### EXERCISE REQUIREMENTS
Pictures excluded, copy every record that follows exactly as it appears.

### INFORMATION SHOWN
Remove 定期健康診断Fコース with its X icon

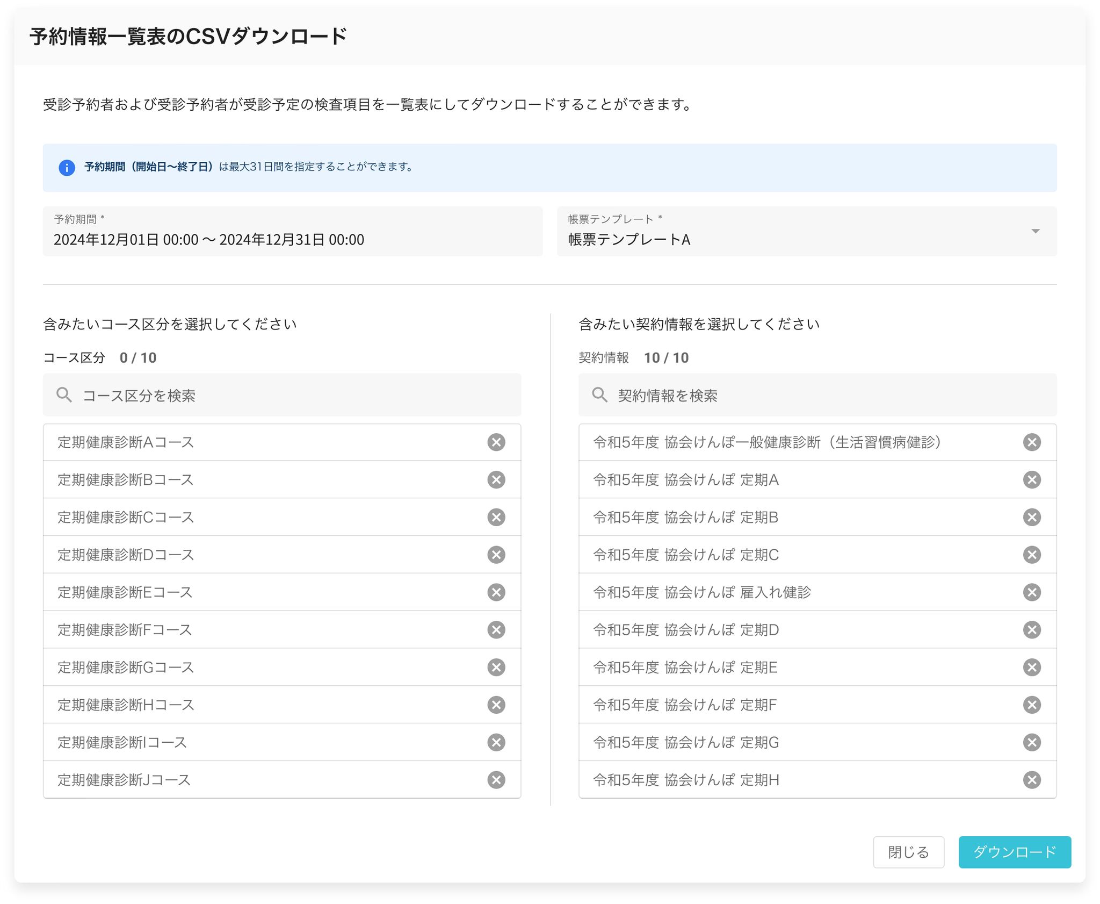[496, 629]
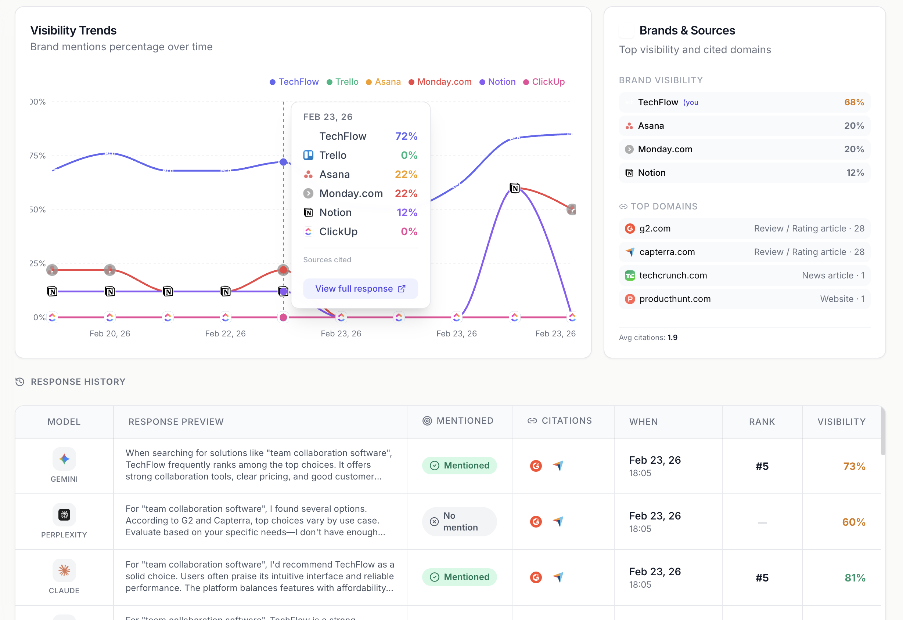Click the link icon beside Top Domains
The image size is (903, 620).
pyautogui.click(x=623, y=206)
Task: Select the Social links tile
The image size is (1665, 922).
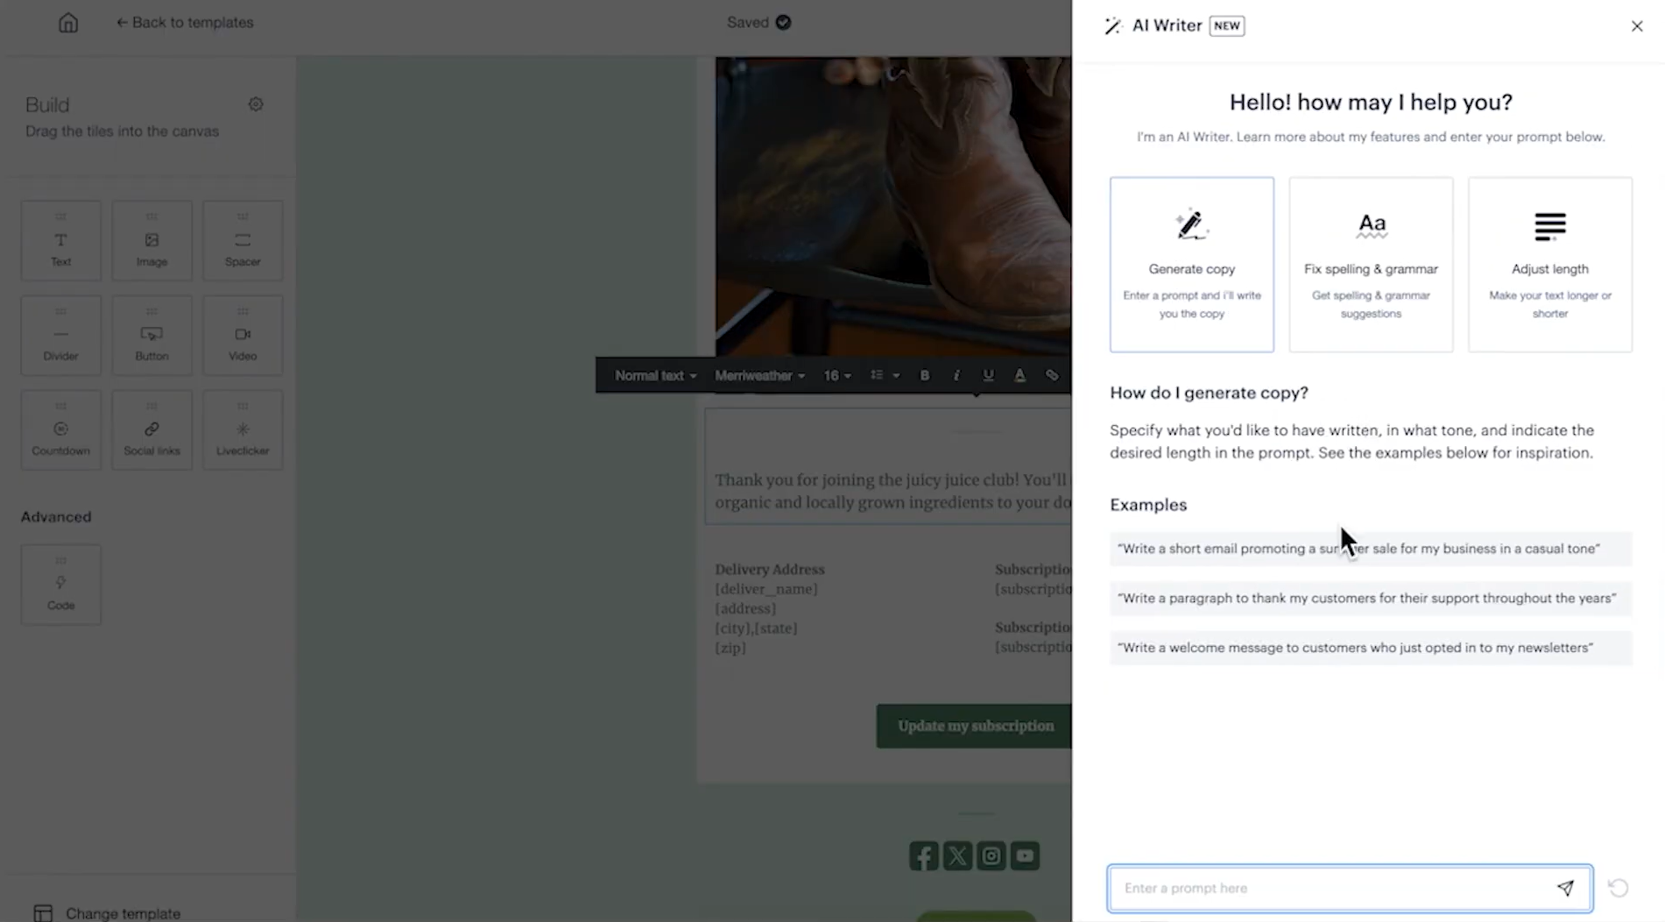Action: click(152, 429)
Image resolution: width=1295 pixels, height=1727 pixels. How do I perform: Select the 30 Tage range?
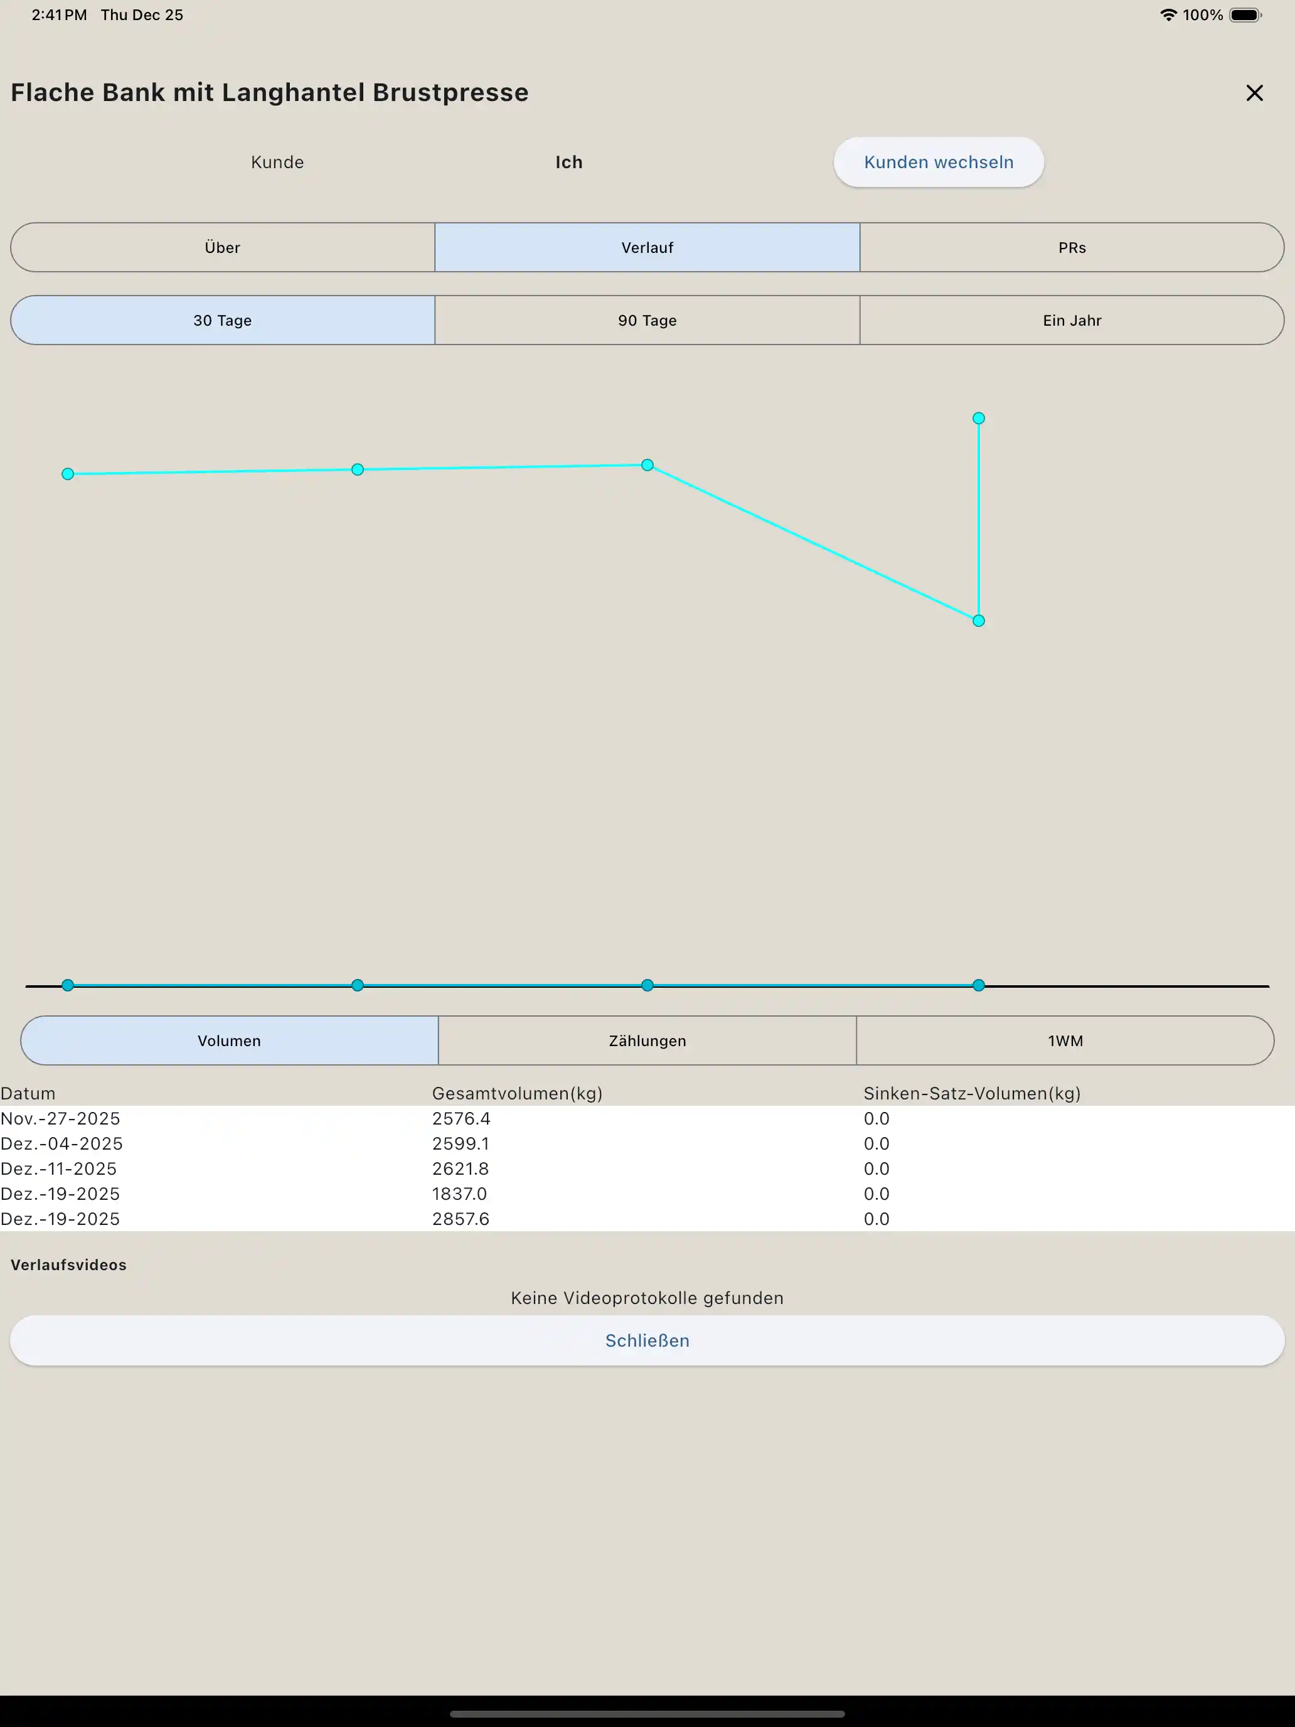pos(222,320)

### RESPONSE BELOW
Remove 定期健康診断Fコース with its X icon

[496, 629]
Click the link icon beside Top Domains
The image size is (903, 620).
pyautogui.click(x=623, y=206)
Task: Select the Social links tile
The image size is (1665, 922).
Action: click(152, 429)
Image resolution: width=1295 pixels, height=1727 pixels. How do I perform: Select the 30 Tage range?
pos(222,320)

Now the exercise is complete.